TASK STATEMENT:
Check each line of the data for "will" and select those that have it.

EXTRACTED INFORMATION:

--- --- ---

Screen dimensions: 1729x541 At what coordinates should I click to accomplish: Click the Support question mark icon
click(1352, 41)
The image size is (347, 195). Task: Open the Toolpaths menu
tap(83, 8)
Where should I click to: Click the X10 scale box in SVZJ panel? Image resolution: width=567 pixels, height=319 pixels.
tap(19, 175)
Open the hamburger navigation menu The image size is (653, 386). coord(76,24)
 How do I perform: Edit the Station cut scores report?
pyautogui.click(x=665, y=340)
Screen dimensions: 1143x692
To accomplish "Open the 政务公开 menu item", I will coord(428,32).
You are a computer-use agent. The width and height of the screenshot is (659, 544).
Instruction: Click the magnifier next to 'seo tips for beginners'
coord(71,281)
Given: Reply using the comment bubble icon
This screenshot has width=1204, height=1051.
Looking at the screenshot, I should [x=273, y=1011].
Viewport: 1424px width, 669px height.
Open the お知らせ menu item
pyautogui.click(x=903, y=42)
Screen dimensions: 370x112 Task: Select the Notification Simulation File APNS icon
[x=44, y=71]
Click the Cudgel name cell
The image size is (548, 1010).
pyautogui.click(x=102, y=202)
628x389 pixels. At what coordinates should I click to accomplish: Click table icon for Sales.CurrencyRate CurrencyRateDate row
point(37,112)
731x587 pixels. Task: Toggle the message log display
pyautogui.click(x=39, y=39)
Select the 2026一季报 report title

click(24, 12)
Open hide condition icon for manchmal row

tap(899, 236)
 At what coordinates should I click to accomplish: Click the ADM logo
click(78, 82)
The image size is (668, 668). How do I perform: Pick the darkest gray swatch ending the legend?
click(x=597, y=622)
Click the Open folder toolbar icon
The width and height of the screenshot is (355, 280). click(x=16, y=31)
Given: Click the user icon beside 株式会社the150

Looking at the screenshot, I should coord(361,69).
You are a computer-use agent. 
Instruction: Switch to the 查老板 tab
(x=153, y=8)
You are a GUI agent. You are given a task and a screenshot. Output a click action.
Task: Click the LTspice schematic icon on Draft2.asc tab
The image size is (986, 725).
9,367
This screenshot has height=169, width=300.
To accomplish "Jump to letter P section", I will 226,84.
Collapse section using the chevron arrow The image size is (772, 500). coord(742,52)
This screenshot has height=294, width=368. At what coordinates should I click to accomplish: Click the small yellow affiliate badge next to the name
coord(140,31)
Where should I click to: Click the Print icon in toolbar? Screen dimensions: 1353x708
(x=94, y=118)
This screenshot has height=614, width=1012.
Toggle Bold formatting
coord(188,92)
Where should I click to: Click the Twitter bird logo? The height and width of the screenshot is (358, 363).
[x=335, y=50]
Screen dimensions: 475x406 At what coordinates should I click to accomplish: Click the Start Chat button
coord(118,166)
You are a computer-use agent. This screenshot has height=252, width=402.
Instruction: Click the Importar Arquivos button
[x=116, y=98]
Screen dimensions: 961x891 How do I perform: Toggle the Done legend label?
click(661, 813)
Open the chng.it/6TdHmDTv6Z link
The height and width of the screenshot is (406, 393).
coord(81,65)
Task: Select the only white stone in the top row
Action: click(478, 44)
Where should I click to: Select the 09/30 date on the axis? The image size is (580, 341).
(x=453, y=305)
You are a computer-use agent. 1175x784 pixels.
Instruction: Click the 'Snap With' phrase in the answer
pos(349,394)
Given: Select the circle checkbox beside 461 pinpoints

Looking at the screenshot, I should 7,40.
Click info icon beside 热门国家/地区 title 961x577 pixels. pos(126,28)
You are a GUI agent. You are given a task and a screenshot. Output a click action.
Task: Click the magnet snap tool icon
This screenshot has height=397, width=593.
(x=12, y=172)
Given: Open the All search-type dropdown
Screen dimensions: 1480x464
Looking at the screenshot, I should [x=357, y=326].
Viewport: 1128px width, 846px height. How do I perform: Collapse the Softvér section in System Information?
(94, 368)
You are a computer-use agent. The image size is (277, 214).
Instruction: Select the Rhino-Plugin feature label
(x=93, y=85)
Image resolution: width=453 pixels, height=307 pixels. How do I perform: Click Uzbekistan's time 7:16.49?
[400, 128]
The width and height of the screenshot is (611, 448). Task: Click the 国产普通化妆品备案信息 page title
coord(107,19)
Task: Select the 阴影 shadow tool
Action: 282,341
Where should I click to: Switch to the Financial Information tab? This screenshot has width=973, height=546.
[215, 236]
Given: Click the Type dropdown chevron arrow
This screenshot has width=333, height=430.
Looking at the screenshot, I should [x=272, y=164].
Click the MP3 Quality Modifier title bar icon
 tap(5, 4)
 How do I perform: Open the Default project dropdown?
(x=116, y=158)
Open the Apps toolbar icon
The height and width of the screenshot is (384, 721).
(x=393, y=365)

--- --- ---

RESULT OF THIS TASK:
To accomplish "Open the 政务公开 menu item", I will coord(428,32).
To accomplish "Jump to letter P section", I will 226,84.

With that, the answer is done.